Source: Statistics calculated by Fill It Forward, as of year-end 2022

Our Bees Are All The Buzzzzz

At Equitrans, there is a clear tone that begins at the top — sustainability is critically important to the world we live in and is also essential to the future growth of our Company. In 2023, E-Train celebrated Earth Day with the kickoff of a two-year sustainability partnership with Alvéole. Alvéole focuses on bee-friendly communities for greener cities by installing honey bee hives at business locations across the world to foster environmental awareness and educate communities on the importance of creating sustainable bee populations. In fact, according to the U.S. Dept. of Agriculture, honey bees help to produce one-third of our food supply by pollinating $15 billion worth of crops in the U.S. each year, including more than 130 types of fruits, nuts, and vegetables. 

Through our new partnership with Alvéole, E-Train is hosting and supporting two honey bee hives at each of our Canonsburg, St. Clairsville, and Waynesburg offices. The hives were installed in late spring, and the bees have begun to collect nectar and pollinate thousands of flowers and plants. With the help of our assigned Alvéole beekeeper, the hives will become established, and the bees will re-emerge every spring to pollinate flora to grow food and produce E-Train’s own locally sourced honey.

Equitrans and Alvéole also established “MyHive” microsites for each of E-Train’s office locations. The MyHive sites are located on Equitrans’ intranet, and employees can access the sites at any time to find educational honey bee information and receive updates on our hives. As an added benefit, Alvéole beekeepers will conduct various on-site informational events for employees, such as beeswax candle making and honey extraction sessions. 

As we continue to safely and responsibly operate our network of natural gas pipelines, water lines, and compressor stations, it’s important to remember that the decisions we make today have a lasting and positive impact on future generations. On Earth Day and every day, we must hold ourselves to a higher standard by embracing our responsibility to operate in a manner that minimizes impacts on our natural resources and — above all else — we must keep safety our top priority, always.

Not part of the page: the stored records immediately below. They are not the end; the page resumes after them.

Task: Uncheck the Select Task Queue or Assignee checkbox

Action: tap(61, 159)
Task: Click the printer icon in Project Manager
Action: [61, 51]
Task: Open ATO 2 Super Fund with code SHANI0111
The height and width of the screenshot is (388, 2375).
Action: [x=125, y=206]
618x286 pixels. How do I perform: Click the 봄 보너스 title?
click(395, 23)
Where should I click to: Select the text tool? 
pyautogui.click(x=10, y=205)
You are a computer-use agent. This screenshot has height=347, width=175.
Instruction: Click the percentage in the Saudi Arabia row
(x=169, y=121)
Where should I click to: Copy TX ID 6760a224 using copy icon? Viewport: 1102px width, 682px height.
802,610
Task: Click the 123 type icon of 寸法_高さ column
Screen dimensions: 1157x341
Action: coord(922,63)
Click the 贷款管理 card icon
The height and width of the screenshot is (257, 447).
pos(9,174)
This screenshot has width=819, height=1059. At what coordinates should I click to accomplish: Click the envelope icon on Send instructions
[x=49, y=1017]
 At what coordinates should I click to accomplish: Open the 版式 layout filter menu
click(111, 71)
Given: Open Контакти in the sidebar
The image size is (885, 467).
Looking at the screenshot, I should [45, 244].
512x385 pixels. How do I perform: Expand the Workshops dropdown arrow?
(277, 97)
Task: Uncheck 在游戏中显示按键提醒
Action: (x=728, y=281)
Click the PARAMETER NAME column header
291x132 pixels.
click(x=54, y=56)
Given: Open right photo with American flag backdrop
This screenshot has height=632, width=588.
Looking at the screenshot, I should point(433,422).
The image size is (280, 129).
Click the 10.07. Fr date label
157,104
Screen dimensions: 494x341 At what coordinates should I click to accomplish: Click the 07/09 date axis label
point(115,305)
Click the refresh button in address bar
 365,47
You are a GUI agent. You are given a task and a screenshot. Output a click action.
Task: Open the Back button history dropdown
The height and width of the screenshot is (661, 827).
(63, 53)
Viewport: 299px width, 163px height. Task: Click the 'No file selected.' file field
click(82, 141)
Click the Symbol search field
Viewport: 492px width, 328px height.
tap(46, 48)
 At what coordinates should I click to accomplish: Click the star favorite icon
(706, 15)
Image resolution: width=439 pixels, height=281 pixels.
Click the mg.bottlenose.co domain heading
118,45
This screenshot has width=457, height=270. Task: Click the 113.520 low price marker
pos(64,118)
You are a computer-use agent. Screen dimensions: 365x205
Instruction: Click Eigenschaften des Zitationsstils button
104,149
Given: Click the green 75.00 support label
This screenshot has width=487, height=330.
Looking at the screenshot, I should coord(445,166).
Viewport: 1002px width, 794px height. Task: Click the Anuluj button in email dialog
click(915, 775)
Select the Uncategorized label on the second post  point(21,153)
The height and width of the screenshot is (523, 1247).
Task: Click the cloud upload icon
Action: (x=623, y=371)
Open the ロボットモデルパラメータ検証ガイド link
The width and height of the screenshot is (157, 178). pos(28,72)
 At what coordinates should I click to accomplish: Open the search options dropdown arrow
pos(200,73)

Proactive Project Outreach

Equitrans Midstream relies on proactive community engagement and feedback to foster a culture of trust, inclusivity, and transparency, and we view our projects and operations through a lens of responsibility and accountability. In keeping with this belief, environmental justice is an important component of our stakeholder outreach activities. Our Environmental Justice Policy lays the foundation of our commitment to provide for the fair treatment and meaningful involvement of all people in any public process involving our operations, regardless of race, color, national origin, or income. 

It is often said that actions speak louder than words, which was the case for the outreach team working on our Ohio Valley Connector Expansion (OVCX) project. As a critical component of the project’s pre-planning phase, our team contracted the services of an outside vendor that specialized in the identification of environmental justice communities located near the project. After consulting with the FERC, the EPA, and our contracted environmental justice specialists, Equitrans extended the OVCX project’s landowner contact radius an additional 0.5 mile to maximize the outreach efforts and ensure all stakeholders were personally aware of and involved with the project details.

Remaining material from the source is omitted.